What's up Portland?
Mayor Sam Adams photo by E. Schwartz
If we build it, will they come? That’s the multimillion-dollar question Portland politicians ponder as they plan the Oregon Sustainability Center, a more than $75 million downtown office building that would be the first mid-rise office building in the world to meet the ambitious Living Building Challenge. The net-zero building, which would be located adjacent to Portland State University, is planned to process all of its wastewater onsite and get all of its water and power from the rain and the sun. Portland officials promise that the tower would not only set a new standard for “green” development, it would create a hub for public- and private-sector researchers with an eye on the triple bottom line.
Portland Mayor Sam Adams was elected mayor in 2008 after serving on the city council and is working behind the scenes to persuade major companies to set up shop in the living laboratory. Sustainable Industries talked with Adams this fall after the Portland City Council voted to direct the city’s Bureau of Planning and Sustainability and the Portland Development Commission to initiate schematic designs for the building. Now that the Rose City is debating an investment of more than $14 million in the project, we asked Adams how the Oregon Sustainability Center fits into his economic and environmental plans for Portland.
SI: Last week, you were in Toronto to attend a bicycle summit and Canada’s biggest green building conference. Your travel companions included executives from Gerding Edlen and other Portland companies. How was your delegation selling Portland’s sustainable-business ‘know-how’ and were the folks in Toronto receptive?
SA: We went with a group of ‘green,’ clean technology businesses—everything from a professional-service firm that specializes in making sure the outside of buildings are wrapped and sealed in the most sustainable way ... to an eco-roof manufacturer from Camas, Washington, to Gerding Edlen, which is a local developer that has built more LEED-certified buildings than any other single developer in the United States.
… The housing and construction market in Toronto continues at a pace of before our [economic] fall. At the same time, they instituted more aggressive climate action and green building standards. And so we were up there to market our products and services and also publicize the new direct flights between Portland and Toronto.
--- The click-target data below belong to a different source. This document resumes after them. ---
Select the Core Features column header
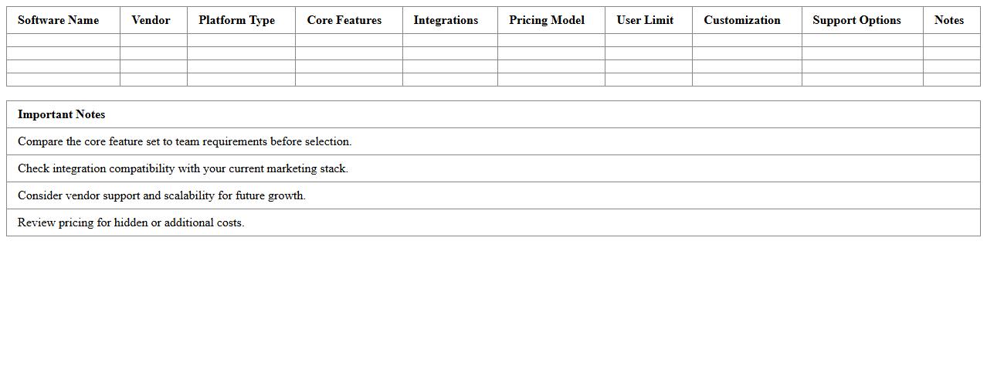click(344, 20)
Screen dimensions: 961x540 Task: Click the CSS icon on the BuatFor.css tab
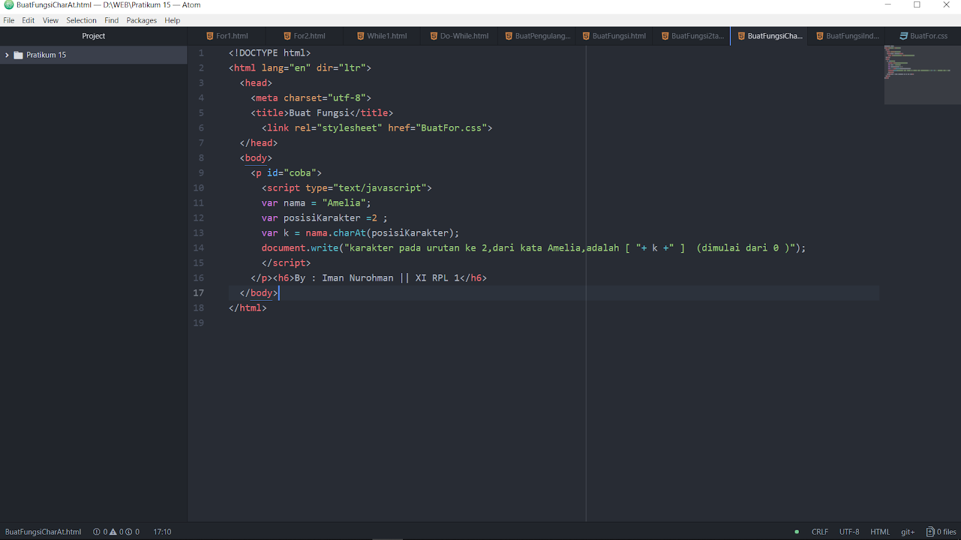click(903, 35)
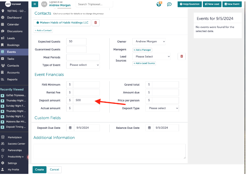Expand the Type of Event dropdown
This screenshot has width=247, height=176.
84,65
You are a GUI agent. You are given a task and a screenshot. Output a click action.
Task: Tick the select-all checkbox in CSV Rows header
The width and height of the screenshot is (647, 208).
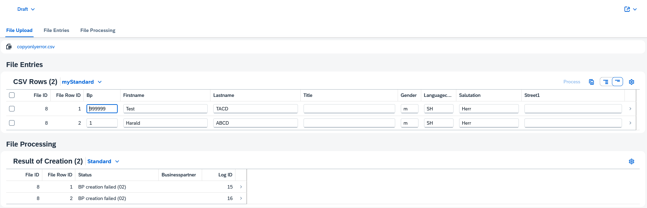12,95
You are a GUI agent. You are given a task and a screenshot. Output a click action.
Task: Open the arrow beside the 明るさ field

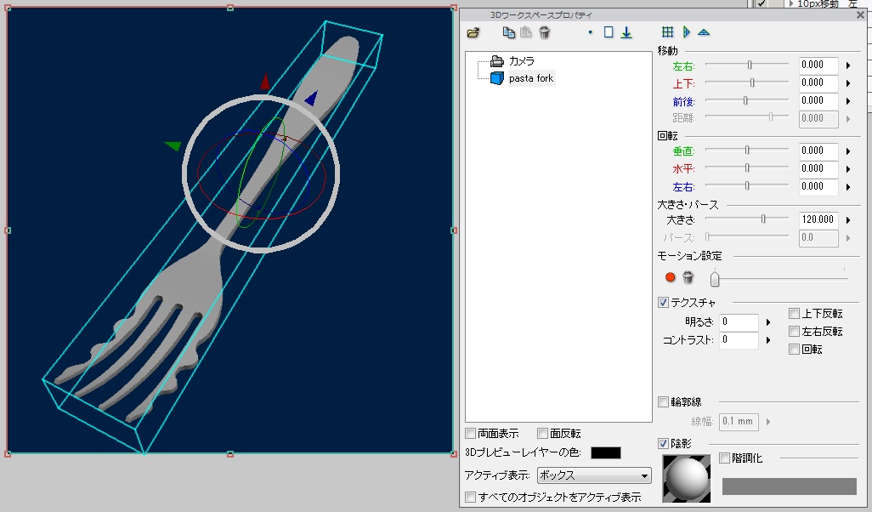point(768,322)
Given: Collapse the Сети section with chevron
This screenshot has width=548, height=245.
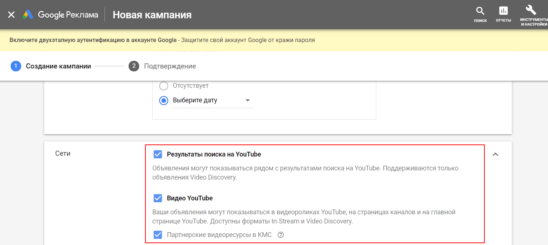Looking at the screenshot, I should pyautogui.click(x=495, y=154).
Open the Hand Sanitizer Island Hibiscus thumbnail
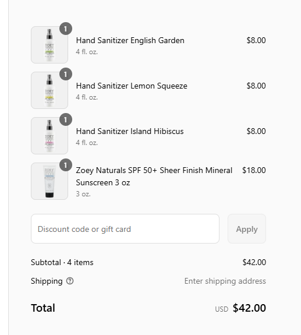Image resolution: width=301 pixels, height=335 pixels. [x=49, y=136]
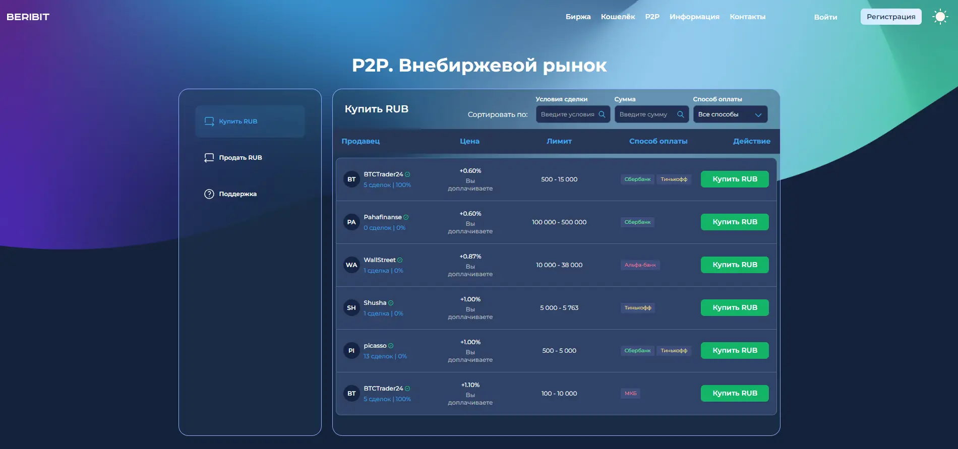This screenshot has width=958, height=449.
Task: Click the WA avatar for WallStreet
Action: click(351, 265)
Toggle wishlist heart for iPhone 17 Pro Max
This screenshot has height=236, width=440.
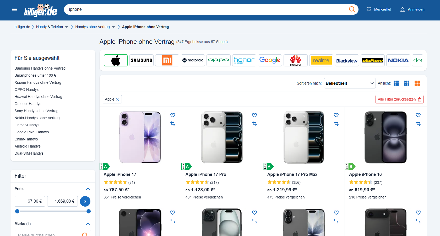[336, 115]
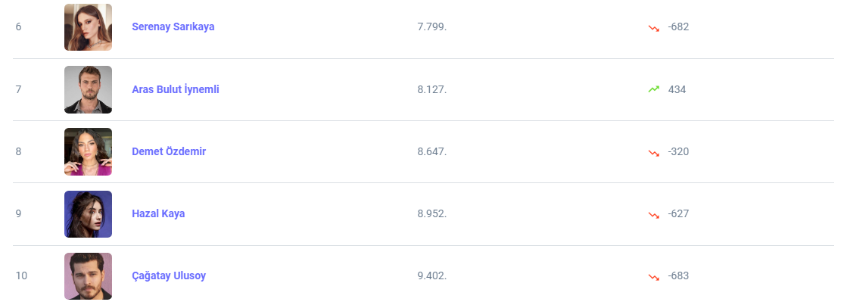The width and height of the screenshot is (847, 305).
Task: Click the downtrend icon beside -683
Action: click(x=654, y=276)
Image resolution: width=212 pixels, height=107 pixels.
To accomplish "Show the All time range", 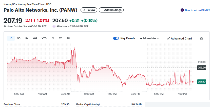I will click(x=68, y=38).
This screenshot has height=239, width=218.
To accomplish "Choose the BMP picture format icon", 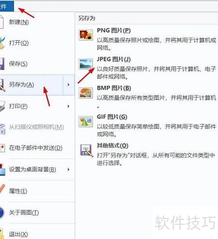I will [86, 93].
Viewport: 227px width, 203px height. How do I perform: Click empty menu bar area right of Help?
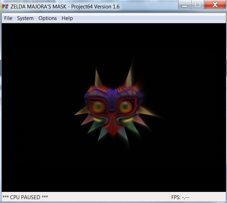point(147,18)
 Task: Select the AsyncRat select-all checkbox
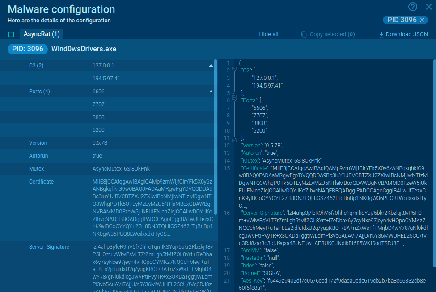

SI: The National Bureau of Economic Research declared recently that the recession ended in June of last year, yet Oregon continues to endure double-digit unemployment. What is your plan for making Portland’s recovery both economically and environmentally sustainable?
SA: Well, the unemployment rate is 10.4 percent. I was just in [Washington] D.C. for the U.S. Conference of Mayors. Portland’s unemployment rate is too high, and then I hear about Los Angeles’ unemployment rate of 13 percent and other cities experiencing deeper unemployment. We’re about at the middle of the pack. … Our more successful economy hinges on being a leader in clean technology and sustainable services. We’re a smaller city and have to be scrappy. And being scrappy means we have to continue to actually increase our local efforts about being a living laboratory. …Success, economically, is going to go to the city that can show that its local talent doesn’t just think about design but actually builds and gets projects done on the ground, operates them and improves upon them.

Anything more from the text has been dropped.